Share

“Lima: Sebuah Sambutan”

Satu Minggu lebih sudah Geovani menginjakan kakinya di Bali. Segala macam kuliner sudah ia cicip bersama Drea. Kini, tibalah saat mereka harus kembali ke kota asal.

"Eh!!? Geo, Geo, Geo!!! Sini, deh!" Geovani yang sangat sibuk mengurusi kopernya tidak terlalu fokus dengan suara Drea. Hingga akhirnya Drea mengulurkan layar ponselnya tepat ke depan wajah Geovani.

"Apa ini?"

"Ini Gumelar lagi nunggu kita di pantai, mau ucapin salam perpisahan kali. Yuk, ke sana!"

"Ih, lebay banget, sih. Kamu saja sana, saya sibuk."

"Gak mau! Pokoknya lo anterin gue, Geo, anterin gueeeeee!" Percakapan itu pun berulang-ulang sampai Drea merasa jengah dan membuka kartunya sendiri.

"Gue jadian sama Gumelar!" Sontak, Geovani langsung menoleh menatapnya. Melihat Drea yang berwajah merah, sudah dipastikan ia tidak sedang berbohong.

"Sejak kapan?"

"Setelah kita makan malam pertama kali." Geovani menutup mulutnya, berekspresi sangat dramatis. "Makanya, lo anterin gue! Gue bakalan LDR, nih, ah!"

Geovani merasa tidak tega mendengar rengekan sahabatnya. Kalau sudah begini, mau tidak mau ia menuruti Drea.

"Ya sudah. Jangan lama-lama, ya." Senang bukan main Drea, gadis itu langsung menarik lengan sahabatnya ke luar kamar.

***

"Di mana, sih, Dre? Jangan-jangan dia berbohong," ujar Geovani tanpa merasa berdosa.

"Gak lah, orang tadi dia kirim foto, kok." Drea menyipitkan matanya seraya melihat sekeliling. "Nah! Itu! Yuk."

"Eh, tunggu!"

"Apaaaa?"

"Kok ada dua orang?"

"Paling Giovano, siapa lagi?" Geovani terbelalak. Ia spontan menarik lengannya dari tangan Drea, membuat Drea heran.

"Gak! Sa-saya antar sampai sini aja! Bubye!" Secepat mungkin Geovani berlari meninggalkan Drea.

"Loh, loh ... Geo!!! Ck!
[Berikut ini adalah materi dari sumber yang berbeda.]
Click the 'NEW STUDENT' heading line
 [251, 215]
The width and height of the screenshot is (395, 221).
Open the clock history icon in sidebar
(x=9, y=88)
Pokoknya lo punya utang cerita sama gue!"

Drea merapikan sebentar pakaiannya, juga rambutnya, lalu mulai berjalan santai menuju Gumelar yang tidak jauh dari tempatnya.

"Hai!" Gumelar berbalik badan, mendapati gadisnya yang cantik bersemu-semu.

"Hai, Drea." Gumelar tidak bisa mengalihkan pandangannya dari Drea, sangat takjub seperti melihat peri.

Kemudian, seseorang di samping Gumelar ikut menoleh.

"Ah, aku kira Giovano," tukas Drea sambil menunjuk orang itu.

"Bukan, dia Pal, kenang-kenangan dariku untukmu. Kalau Giovano tadi ada, tapi dari waktu dia mau beli minum, belum balik lagi."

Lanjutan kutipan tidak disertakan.